### Short problem
Shift every coordinate in the answers below by adding 129 to each number, and write all the lines out again with the requests included. Leave the pictures out.

### Exercise inputs
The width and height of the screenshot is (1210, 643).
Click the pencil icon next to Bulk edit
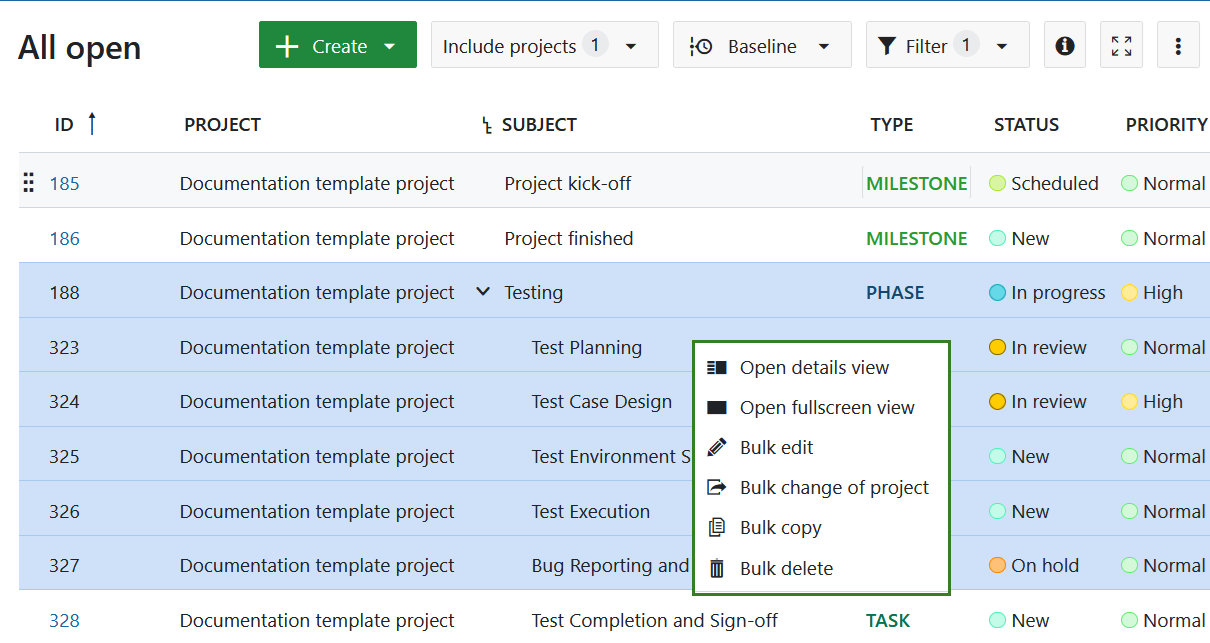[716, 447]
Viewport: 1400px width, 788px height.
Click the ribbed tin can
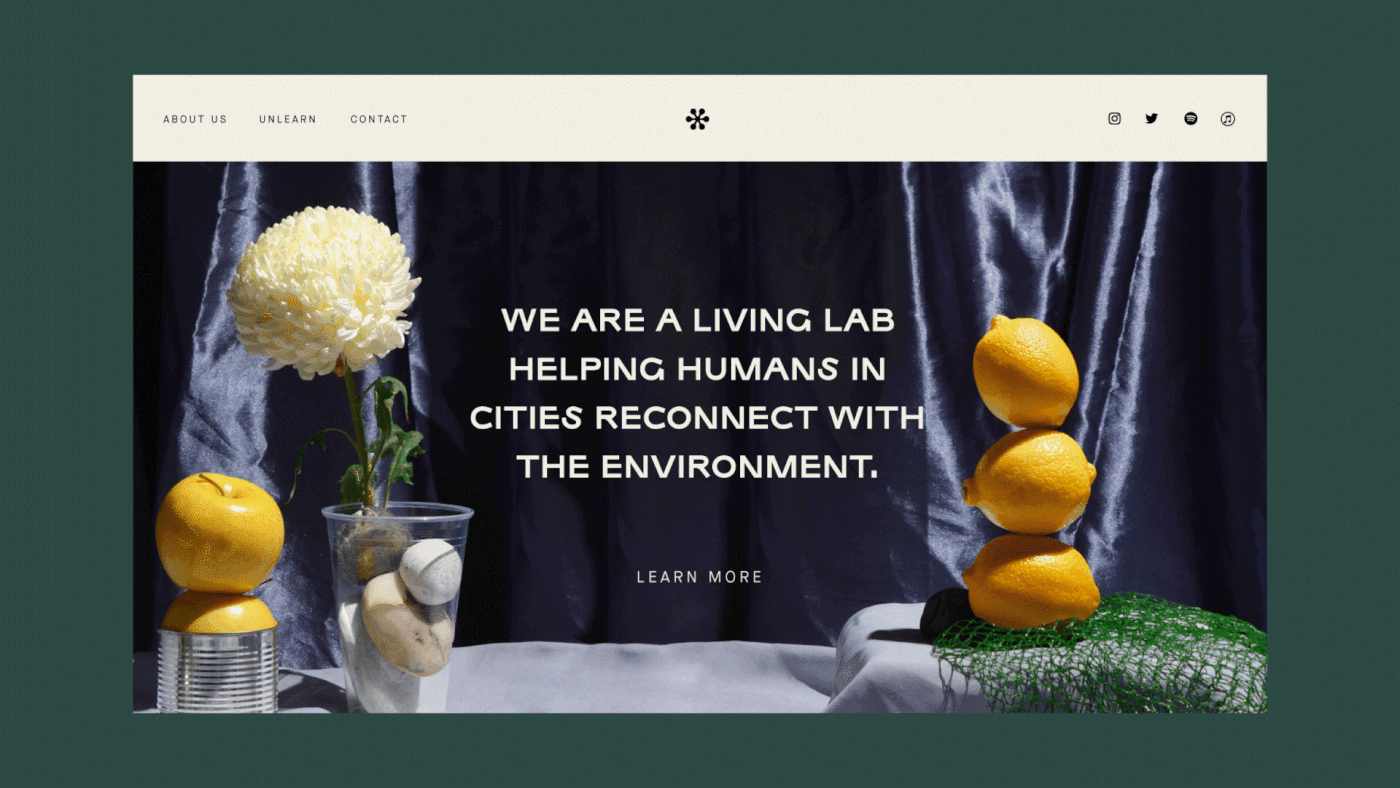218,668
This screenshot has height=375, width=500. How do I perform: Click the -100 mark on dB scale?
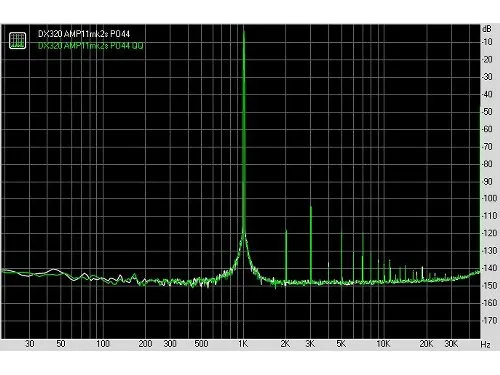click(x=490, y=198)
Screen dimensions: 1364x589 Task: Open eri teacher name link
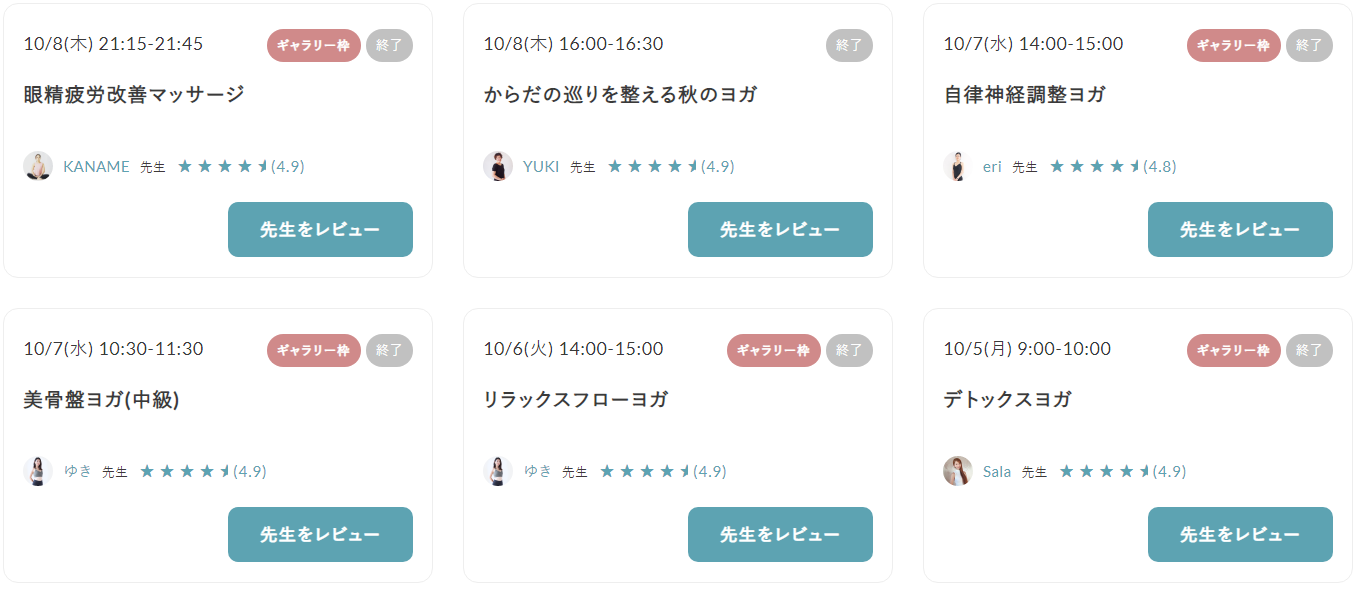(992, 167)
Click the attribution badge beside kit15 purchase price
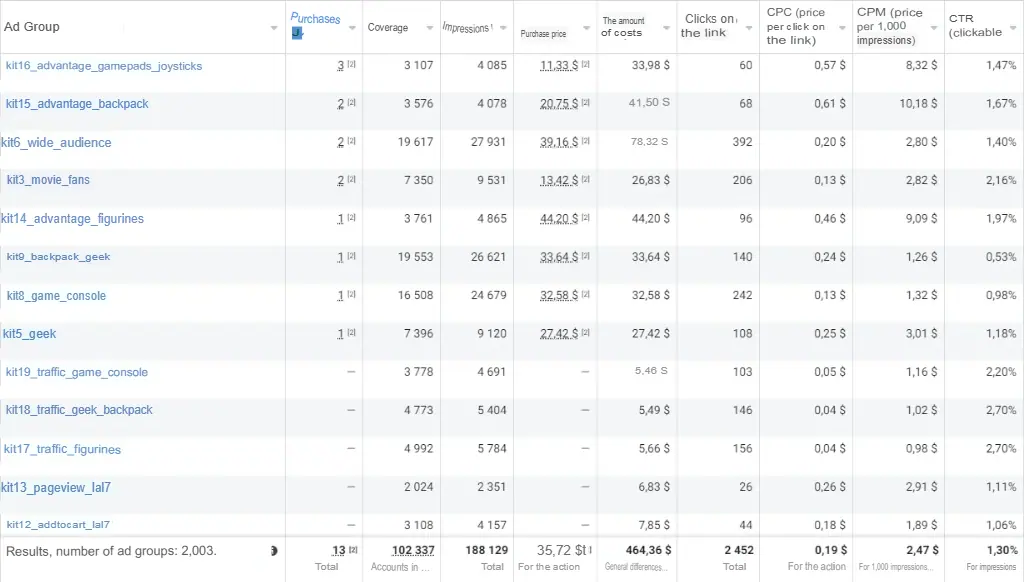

### Task result
The width and height of the screenshot is (1210, 643).
Click the pencil icon next to Bulk edit
[845, 576]
Viewport: 1400px width, 788px height.
Click the ribbed tin can
347,797
This screenshot has height=375, width=500. How do I perform: Click the -100 mark on dB scale?
click(x=619, y=327)
Screen dimensions: 1364x589 Task: Open eri teacher name link
(1121, 296)
Click the attribution badge beside kit15 purchase price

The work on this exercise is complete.